After two years the downward trend in NBME scores reversed. As shown in the attached figure, our students performance on the shelf exam rebounded during the 2000-2001 academic year & remained between the 70th and 80th national percentile during the next 5 years until Katrina. While I would like to believe that the changes we made are directly responsible for the rebound, I know that education is an in-exact science. Part of the explanation could very well be that students (in response to feedback from classmates ahead of them) “adapted” their study habits, thus resulting in enhance performance on the NBME exam. Since we did not have a separate randomly selected “control group” that was un-exposed to our newly provided resources, we will probably never know the real answer. (I considered such a design impractical).

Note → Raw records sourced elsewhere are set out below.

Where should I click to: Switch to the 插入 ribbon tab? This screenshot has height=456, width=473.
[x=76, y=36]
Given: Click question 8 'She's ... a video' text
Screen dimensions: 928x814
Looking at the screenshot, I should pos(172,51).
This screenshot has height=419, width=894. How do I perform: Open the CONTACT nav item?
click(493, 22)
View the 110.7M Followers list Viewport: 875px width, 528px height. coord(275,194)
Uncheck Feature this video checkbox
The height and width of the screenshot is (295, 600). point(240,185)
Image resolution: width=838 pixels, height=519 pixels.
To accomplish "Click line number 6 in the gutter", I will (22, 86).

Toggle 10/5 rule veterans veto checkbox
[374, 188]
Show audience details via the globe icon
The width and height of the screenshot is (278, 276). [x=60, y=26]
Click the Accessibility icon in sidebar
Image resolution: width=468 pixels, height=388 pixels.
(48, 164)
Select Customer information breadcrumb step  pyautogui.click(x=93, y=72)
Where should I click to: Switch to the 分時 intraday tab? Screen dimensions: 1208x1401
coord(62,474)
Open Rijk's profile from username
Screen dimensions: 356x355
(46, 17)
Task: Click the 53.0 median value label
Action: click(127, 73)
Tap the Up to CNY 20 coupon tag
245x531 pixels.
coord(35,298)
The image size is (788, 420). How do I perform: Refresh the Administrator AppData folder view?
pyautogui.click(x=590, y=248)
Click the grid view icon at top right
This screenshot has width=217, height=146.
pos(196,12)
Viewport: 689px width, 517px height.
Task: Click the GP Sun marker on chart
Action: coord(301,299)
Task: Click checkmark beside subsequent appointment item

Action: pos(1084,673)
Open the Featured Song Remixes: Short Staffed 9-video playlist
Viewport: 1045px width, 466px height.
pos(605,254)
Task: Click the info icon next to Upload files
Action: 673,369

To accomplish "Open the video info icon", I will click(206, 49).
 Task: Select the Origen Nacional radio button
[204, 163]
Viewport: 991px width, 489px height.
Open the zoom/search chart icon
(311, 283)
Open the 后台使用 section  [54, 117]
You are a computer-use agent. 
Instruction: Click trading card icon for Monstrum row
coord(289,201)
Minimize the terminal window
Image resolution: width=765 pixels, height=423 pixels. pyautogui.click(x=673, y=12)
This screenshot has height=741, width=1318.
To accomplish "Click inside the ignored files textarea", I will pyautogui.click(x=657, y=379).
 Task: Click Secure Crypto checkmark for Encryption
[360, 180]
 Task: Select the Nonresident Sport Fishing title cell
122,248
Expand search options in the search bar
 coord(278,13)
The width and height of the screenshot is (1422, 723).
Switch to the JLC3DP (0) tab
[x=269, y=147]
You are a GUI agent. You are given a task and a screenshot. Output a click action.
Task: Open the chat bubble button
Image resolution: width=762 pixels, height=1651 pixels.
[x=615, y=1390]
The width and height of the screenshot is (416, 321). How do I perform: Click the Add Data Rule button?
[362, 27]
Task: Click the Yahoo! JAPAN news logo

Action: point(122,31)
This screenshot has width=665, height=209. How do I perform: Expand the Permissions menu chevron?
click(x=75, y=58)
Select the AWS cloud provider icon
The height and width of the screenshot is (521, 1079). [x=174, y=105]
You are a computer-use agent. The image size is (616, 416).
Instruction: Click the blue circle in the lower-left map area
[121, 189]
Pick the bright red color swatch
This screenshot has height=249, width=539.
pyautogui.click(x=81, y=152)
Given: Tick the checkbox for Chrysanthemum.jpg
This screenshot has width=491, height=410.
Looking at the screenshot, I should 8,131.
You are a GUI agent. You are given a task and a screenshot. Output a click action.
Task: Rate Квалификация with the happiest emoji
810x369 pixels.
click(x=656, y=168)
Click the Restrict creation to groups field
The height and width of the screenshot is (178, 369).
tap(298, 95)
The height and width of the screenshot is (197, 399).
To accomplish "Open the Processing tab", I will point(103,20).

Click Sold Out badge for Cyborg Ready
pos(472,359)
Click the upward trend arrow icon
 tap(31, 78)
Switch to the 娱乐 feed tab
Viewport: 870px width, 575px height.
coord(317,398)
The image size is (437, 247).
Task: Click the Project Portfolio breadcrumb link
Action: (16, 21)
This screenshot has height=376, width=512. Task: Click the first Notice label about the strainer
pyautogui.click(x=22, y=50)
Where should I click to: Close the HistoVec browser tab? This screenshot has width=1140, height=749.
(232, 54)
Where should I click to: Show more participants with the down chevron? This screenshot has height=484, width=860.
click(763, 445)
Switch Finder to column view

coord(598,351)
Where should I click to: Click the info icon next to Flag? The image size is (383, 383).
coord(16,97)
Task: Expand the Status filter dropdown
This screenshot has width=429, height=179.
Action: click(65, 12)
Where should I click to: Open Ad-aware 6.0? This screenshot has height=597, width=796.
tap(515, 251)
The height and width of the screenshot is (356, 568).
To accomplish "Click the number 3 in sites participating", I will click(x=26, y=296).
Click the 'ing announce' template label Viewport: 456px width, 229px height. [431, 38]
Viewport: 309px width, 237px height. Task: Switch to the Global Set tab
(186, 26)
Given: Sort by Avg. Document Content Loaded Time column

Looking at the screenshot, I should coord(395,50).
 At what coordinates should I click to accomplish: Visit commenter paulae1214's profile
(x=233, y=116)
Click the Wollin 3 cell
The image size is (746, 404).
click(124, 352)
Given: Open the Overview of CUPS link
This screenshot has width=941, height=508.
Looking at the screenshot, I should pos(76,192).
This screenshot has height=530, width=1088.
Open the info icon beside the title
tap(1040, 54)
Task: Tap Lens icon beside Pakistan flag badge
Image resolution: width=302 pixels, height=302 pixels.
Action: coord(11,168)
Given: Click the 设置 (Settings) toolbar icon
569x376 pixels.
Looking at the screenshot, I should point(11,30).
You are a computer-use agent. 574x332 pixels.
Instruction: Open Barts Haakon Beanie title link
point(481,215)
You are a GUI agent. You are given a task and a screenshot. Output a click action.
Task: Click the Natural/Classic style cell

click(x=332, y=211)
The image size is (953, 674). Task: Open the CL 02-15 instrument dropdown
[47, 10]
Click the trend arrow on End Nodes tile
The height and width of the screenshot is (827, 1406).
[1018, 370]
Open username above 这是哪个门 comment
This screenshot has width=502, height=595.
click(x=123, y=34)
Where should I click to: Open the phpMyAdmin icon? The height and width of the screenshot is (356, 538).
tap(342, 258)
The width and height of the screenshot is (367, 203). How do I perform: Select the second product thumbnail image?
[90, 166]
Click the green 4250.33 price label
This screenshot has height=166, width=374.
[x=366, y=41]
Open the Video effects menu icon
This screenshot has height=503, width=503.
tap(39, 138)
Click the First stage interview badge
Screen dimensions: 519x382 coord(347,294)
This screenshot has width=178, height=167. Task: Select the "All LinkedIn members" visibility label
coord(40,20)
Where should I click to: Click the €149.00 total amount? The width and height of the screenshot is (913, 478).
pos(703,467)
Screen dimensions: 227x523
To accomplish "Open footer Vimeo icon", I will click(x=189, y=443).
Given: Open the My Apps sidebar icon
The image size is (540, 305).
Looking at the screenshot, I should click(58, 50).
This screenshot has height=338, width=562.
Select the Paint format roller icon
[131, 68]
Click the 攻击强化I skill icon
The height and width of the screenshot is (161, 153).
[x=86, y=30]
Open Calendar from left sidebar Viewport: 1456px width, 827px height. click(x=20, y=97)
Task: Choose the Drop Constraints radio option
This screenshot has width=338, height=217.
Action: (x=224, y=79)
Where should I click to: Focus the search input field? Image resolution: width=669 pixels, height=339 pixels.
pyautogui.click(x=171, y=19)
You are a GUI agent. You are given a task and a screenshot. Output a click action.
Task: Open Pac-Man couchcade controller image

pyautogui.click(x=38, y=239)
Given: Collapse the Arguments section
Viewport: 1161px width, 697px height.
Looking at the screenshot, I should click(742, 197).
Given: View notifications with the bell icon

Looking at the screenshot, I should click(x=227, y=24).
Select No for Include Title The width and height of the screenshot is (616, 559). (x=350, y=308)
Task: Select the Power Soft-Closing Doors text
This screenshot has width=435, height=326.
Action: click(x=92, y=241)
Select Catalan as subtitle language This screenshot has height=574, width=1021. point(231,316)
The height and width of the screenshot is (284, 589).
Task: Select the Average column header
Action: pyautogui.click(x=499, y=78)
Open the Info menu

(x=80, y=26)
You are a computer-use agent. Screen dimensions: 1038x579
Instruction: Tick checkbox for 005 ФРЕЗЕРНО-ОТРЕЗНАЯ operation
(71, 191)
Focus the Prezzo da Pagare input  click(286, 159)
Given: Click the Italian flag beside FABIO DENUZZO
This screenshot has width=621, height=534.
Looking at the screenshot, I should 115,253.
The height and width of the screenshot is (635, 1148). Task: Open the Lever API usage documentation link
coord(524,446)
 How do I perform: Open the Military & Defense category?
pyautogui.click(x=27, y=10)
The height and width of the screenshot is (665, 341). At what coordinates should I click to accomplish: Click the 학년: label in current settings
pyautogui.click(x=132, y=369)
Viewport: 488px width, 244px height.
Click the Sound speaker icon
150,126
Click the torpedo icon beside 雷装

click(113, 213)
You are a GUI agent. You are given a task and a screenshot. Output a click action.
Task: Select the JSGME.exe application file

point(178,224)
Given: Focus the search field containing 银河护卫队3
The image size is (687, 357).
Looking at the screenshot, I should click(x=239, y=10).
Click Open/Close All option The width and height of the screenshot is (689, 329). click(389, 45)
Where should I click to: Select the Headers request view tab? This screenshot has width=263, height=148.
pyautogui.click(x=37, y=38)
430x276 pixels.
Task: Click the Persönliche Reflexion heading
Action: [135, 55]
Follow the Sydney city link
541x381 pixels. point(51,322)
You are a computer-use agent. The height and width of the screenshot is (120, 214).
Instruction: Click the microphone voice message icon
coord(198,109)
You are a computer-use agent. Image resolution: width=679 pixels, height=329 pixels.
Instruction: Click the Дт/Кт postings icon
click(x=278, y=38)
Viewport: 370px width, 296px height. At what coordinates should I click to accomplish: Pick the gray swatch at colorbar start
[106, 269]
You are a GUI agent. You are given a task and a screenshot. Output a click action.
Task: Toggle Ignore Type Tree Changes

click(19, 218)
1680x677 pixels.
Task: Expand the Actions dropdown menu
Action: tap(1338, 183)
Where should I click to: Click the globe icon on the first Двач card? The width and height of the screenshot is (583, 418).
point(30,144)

Assessing Active Learning & Learner-Centered Teaching Strategies:

During the 2008-09 academic year I initiated the development & implementation of active learning strategies in classroom instruction for both our graduate & medical curriculum. For the graduate curriculum I developed a one-credit pilot course on "Concepts in Pharmacology". In the medical curriculum I collaborated with two department colleagues to convert 7 traditional Medical Pharmacology lectures to "Just-in-Time-Teaching" sessions with "Peer Instruction". (These active learning strategies are described at the end of Section 5). The use of Peer Instruction significantly increased class performance on questions from 63.3% (1st vote) to 89.4% (2nd vote)(n=20, p<0.0001). Further expansion of these techniques is planned for the 2009-10 academic year.